Extract >>
++++++

Jury Rules Elon Musk Misled Twitter Investors in $44B Acquisition Case
Key Takeaways
- Jury finds Musk misled Twitter investors ahead of the acquisition.
- Verdict: statements about bots intentionally misled investors.
- Damages to be decided later; fraud charge rejected.
Verdict Overview
A California civil jury ruled on Friday, March 20, 2026, that Elon Musk intentionally misled Twitter shareholders during his tumultuous $44 billion acquisition of the social media platform in 2022.
“This raised fears that the deal wouldn’t go through and depressed the price of Twitter’s shares, causing some investors to sell shares at a depressed price during this period”
The nine-person jury unanimously found Musk liable for making false and misleading statements that artificially drove down Twitter's stock price, causing investors to sell shares at values below the final $54.20 per share acquisition price.

However, the jury rejected broader fraud allegations, finding that Musk did not engage in a coordinated scheme to defraud shareholders.

++++++

Provided material >>

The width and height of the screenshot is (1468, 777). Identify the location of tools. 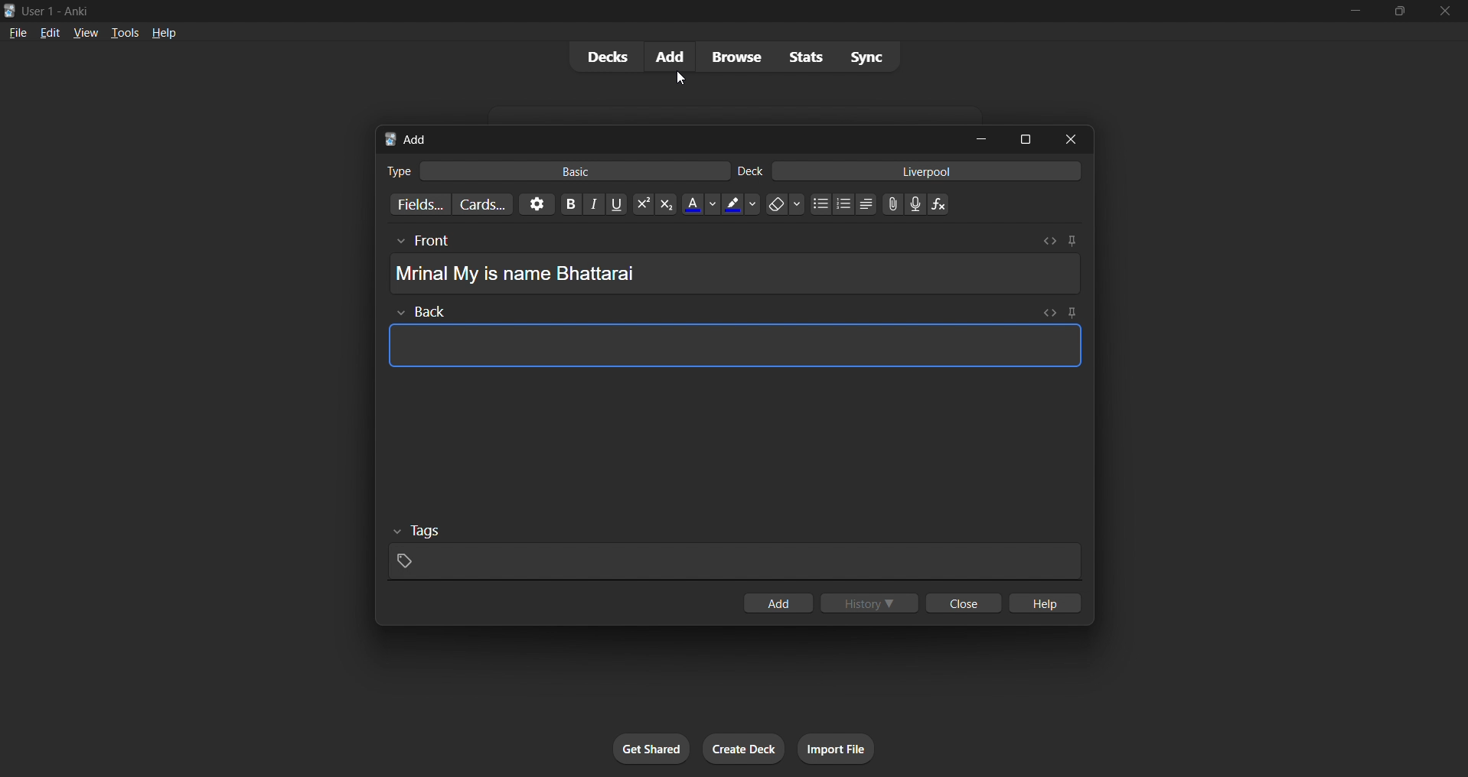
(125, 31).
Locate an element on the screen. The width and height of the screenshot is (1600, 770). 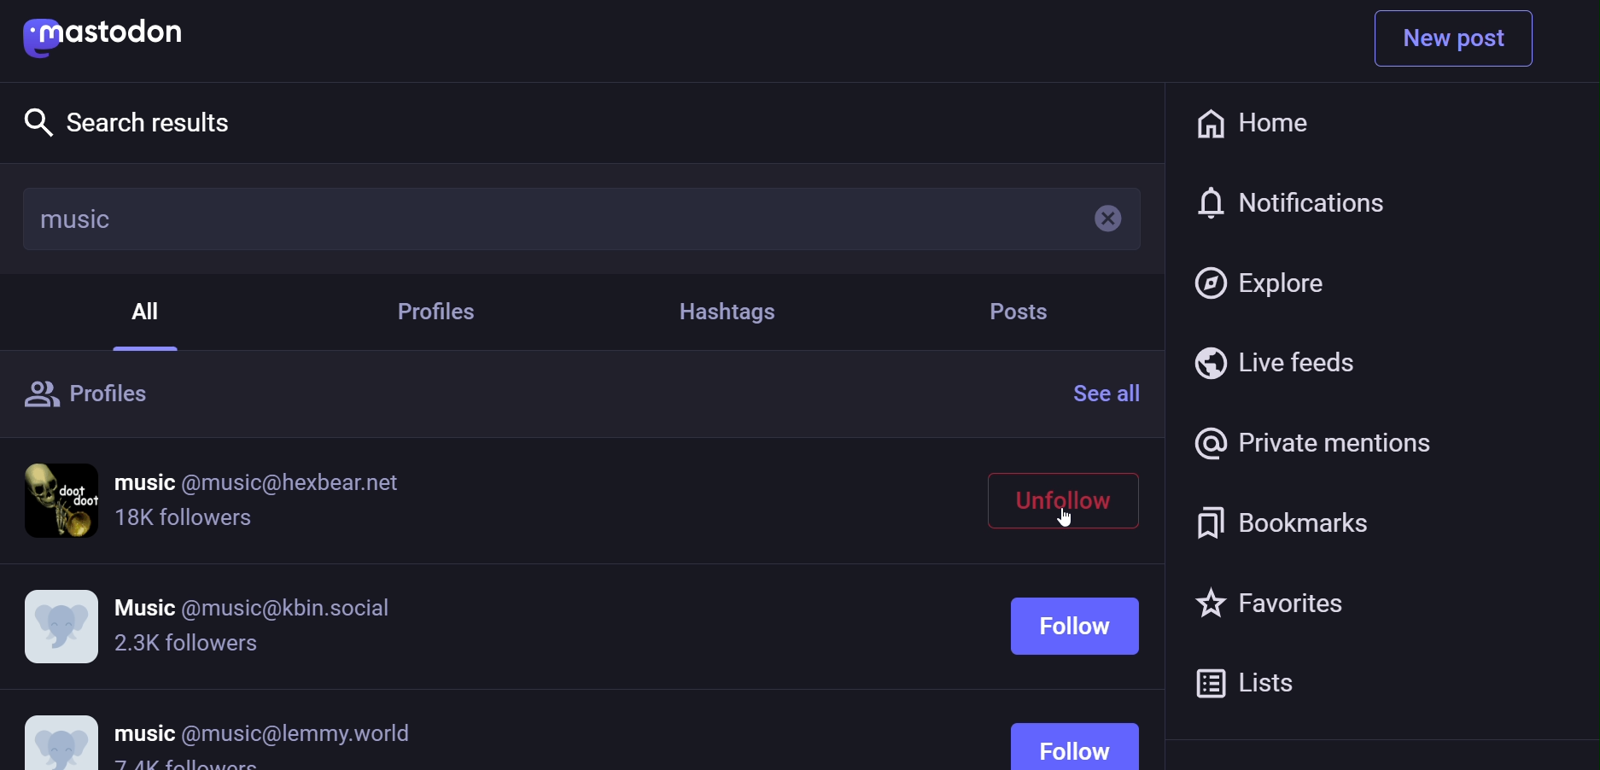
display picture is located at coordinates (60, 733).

++++++

Your goal >> Please answer from the jury verdict article: what was the final per-share acquisition price of Twitter?

Exercise solution >> $54.20 per share